An accountant's depreciation schedule reflects tax policy and GAAP conventions. It does not reflect condition, market demand, technological obsolescence, or installation value. A report built on book-value inputs rather than market evidence will not survive an IRS challenge, a lender's review, or a post-closing dispute between buyer and seller.
Deals stall or produce post-closing litigation when equipment appraisals lack independence, credentials, or methodological rigor. A USPAP-compliant report signed by a credentialed appraiser with documented market data is the standard that every other party in the transaction (attorneys, CPAs, lenders, and the IRS) expects to see.
FAQ
Is an equipment appraisal legally required when selling a business?
An equipment appraisal is not legally required when selling a business in most cases. Sellers use appraisals to establish fair market value, support negotiations, and satisfy lenders or buyers. Legal requirements arise only in specific situations such as SBA financing, tax reporting, or court-ordered valuations.

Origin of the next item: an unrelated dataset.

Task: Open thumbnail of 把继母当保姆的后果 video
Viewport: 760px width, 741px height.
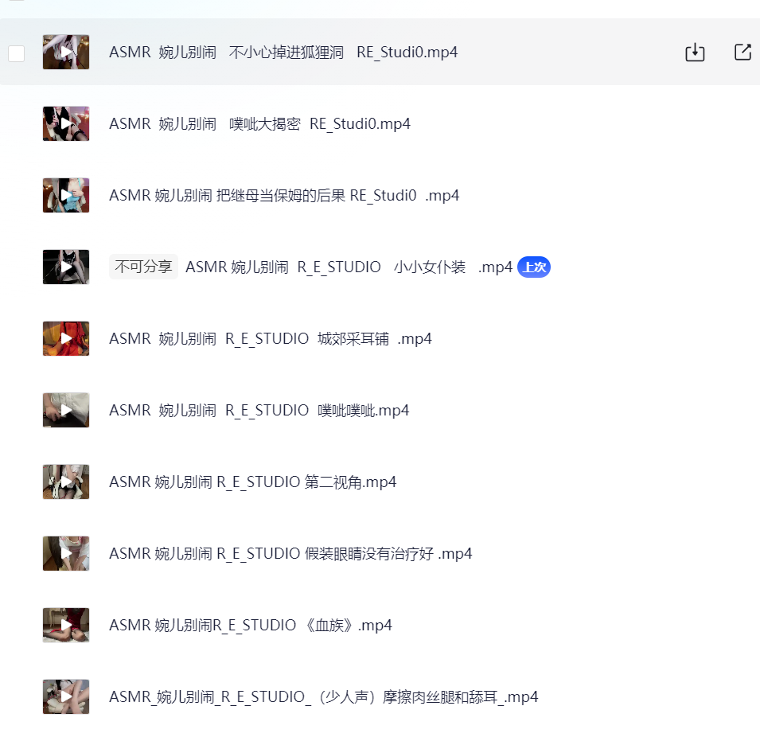Action: [66, 195]
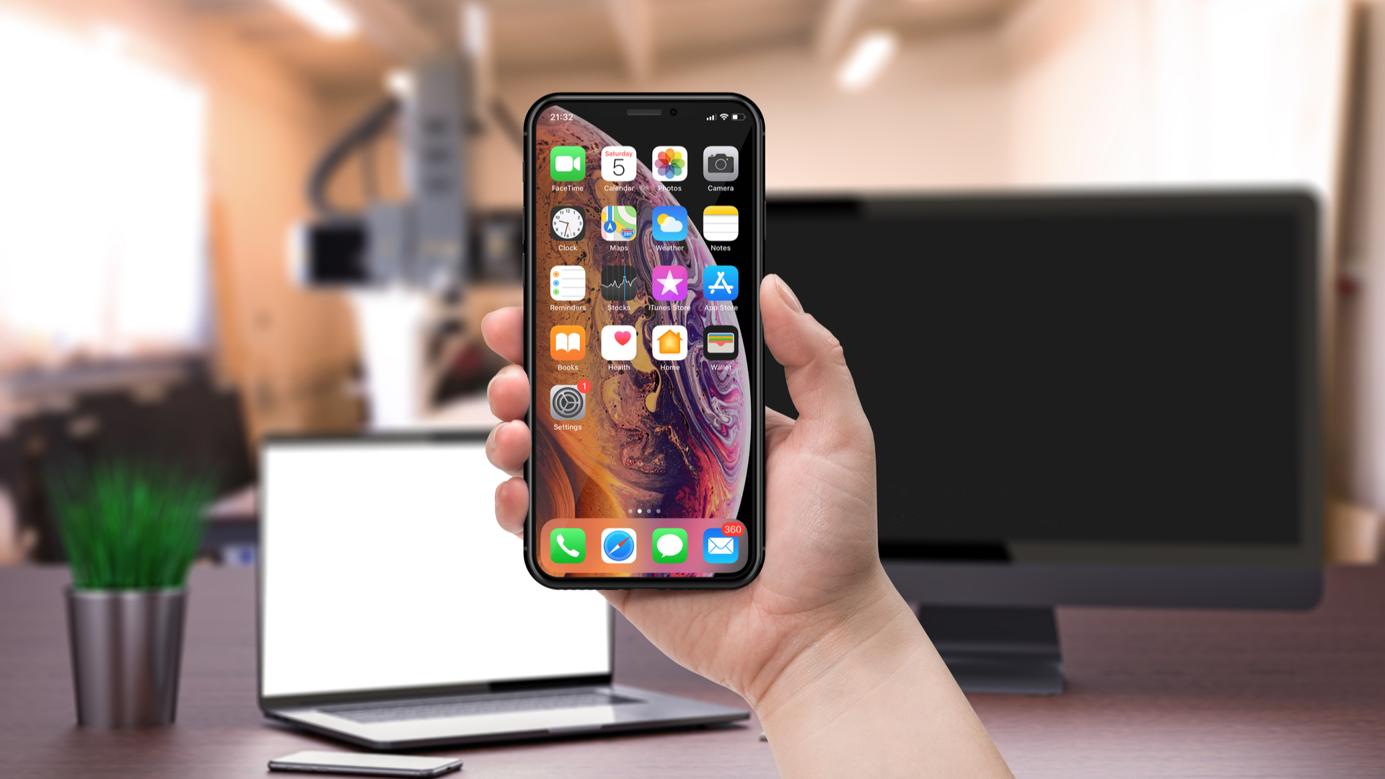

What IRS form requires equipment values to be reported in a business sale?
IRS Form 8594 requires equipment values to be reported in a business sale. Form 8594, Asset Acquisition Statement, allocates the total purchase price across asset classes, including machinery and equipment. Both buyer and seller must file this form with their tax returns in the year of sale.
What is the difference between FMV in continued use and orderly liquidation value for equipment?
The main difference between FMV in continued use and orderly liquidation value is that FMV in continued use assumes the equipment remains in operation, while orderly liquidation value assumes a planned sale over 60–180 days. FMV reflects higher value due to ongoing utility, while liquidation value reflects reduced pricing due to sale conditions.
When should a seller order an equipment appraisal during the deal process?
A seller should order an equipment appraisal before listing the business or during early negotiations, typically 30–90 days before going to market. Early appraisals establish accurate pricing, support buyer due diligence, and prevent delays during financing, especially in SBA-backed transactions.
Does a stock sale require an equipment appraisal?
A stock sale does not require an equipment appraisal because ownership transfers through shares, not individual assets. Buyers may still request an appraisal to assess asset value, support financing, or evaluate risk. Appraisals become common when lenders, investors, or internal due diligence require asset-level verification.
What triggers a Form 8594 filing requirement in a business acquisition?
A Form 8594 filing requirement is triggered when a business acquisition qualifies as an asset sale for tax purposes under IRC Section 1060. This applies when buyers acquire a group of assets that constitute a trade or business and allocate the purchase price across asset classes.
How does a Section 338(h)(10) election affect equipment appraisal requirements?
A Section 338(h)(10) election treats a stock sale as an asset sale for tax purposes, which triggers purchase price allocation under IRC Section 1060. This treatment increases the need for an equipment appraisal to support fair market value, IRS Form 8594 reporting, and buyer depreciation schedules.
What credentials should an equipment appraiser have for an M&A transaction?
An equipment appraiser for an M&A transaction should hold recognized machinery valuation credentials such as ASA, CMEA, or AM. ASA stands for Accredited Senior Appraiser. CMEA stands for Certified Machinery and Equipment Appraiser. Appraisers should follow USPAP standards, have 5–10 years of valuation experience, and show direct expertise in purchase price allocation, fair market value, and equipment appraisals used in transactions.
What is the difference between a Class V and Class VII asset allocation under IRC Section 1060?
The main difference between Class V and Class VII asset allocation under IRC Section 1060 is that Class V includes tangible personal property such as equipment and machinery, while Class VII includes goodwill and going concern value. Class V assets depreciate over defined schedules, while Class VII assets amortize over 15 years.